→ **WHAT THIS TASK INVOLVES**
Give again, unchanged, the line that contains "This screenshot has height=756, width=1328." together with every line that follows it until the entries end.

Saved entries
______________________________

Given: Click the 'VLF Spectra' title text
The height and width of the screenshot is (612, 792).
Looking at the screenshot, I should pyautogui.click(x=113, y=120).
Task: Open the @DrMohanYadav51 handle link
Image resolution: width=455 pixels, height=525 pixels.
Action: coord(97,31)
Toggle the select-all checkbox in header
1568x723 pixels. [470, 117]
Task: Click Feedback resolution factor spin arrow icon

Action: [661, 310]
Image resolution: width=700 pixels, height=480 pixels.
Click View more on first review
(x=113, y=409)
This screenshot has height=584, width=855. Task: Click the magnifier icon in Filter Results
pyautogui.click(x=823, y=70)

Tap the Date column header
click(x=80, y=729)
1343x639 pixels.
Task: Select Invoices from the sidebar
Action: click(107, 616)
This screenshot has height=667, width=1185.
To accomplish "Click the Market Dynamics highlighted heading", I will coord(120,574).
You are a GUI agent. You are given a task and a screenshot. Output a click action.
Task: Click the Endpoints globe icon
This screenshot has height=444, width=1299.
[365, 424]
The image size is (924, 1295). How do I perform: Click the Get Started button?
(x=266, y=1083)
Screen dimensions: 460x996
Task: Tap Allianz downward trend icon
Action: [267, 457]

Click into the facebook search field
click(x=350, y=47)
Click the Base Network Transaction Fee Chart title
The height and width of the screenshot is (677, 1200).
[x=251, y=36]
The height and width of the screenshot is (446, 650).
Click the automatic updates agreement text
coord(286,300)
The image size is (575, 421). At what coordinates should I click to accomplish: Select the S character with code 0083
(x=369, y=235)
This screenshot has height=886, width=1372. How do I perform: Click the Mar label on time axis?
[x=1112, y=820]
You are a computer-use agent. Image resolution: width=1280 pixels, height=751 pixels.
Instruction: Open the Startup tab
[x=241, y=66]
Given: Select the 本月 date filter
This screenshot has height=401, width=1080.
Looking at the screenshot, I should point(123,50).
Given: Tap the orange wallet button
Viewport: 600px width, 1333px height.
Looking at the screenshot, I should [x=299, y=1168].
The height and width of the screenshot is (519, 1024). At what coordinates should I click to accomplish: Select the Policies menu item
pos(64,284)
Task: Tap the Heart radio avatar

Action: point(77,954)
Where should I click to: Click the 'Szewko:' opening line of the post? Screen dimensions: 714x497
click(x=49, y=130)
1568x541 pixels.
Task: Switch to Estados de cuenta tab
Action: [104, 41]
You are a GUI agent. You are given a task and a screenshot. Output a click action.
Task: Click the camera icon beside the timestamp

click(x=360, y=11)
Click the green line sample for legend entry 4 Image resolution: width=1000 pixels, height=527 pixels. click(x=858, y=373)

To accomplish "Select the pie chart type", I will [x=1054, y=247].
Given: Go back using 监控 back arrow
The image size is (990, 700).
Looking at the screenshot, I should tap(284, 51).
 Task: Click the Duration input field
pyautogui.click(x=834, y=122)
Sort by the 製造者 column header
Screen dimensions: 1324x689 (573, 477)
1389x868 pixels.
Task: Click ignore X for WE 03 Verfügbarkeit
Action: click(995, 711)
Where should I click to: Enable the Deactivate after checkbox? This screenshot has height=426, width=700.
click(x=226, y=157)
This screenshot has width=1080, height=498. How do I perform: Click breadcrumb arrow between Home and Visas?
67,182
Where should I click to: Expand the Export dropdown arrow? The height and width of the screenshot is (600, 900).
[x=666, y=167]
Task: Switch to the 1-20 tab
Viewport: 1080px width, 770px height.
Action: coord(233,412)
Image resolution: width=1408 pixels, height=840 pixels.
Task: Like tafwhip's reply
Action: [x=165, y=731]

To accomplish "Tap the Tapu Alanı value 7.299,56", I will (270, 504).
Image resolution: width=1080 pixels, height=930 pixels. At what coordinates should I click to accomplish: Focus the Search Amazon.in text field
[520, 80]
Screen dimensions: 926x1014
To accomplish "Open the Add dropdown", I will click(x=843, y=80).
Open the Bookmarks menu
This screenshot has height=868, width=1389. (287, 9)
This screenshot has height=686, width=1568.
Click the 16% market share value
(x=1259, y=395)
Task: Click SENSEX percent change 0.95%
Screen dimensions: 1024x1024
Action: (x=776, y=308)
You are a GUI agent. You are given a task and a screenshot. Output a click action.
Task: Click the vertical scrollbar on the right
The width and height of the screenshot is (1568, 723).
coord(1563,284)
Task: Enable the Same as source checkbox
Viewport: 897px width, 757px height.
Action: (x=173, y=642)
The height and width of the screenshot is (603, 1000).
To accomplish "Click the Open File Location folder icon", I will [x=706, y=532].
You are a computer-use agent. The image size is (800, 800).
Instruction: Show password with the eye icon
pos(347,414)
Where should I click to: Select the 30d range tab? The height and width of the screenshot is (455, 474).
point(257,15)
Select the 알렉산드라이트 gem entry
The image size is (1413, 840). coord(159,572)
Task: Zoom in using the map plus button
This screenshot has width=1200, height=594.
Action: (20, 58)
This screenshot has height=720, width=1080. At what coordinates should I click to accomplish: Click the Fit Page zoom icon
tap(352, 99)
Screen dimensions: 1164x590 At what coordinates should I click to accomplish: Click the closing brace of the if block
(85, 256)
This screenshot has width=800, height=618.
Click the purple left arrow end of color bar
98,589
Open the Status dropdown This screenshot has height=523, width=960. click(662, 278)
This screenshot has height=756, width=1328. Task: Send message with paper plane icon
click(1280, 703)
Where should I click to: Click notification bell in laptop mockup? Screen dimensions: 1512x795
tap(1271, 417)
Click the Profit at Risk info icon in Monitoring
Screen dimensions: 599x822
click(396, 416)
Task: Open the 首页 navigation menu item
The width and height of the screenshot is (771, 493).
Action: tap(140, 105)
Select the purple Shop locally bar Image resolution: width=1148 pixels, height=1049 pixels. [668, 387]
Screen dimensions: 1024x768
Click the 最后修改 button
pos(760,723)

______________________________

→ **EXERCISE RESULT**
This screenshot has height=756, width=1328. Task: Send message with paper plane icon
click(1280, 703)
Where should I click to: Click notification bell in laptop mockup? Screen dimensions: 1512x795
tap(1271, 417)
Click the Profit at Risk info icon in Monitoring
Screen dimensions: 599x822
click(396, 416)
Task: Open the 首页 navigation menu item
The width and height of the screenshot is (771, 493).
Action: tap(140, 105)
Select the purple Shop locally bar Image resolution: width=1148 pixels, height=1049 pixels. [668, 387]
Screen dimensions: 1024x768
Click the 最后修改 button
pos(760,723)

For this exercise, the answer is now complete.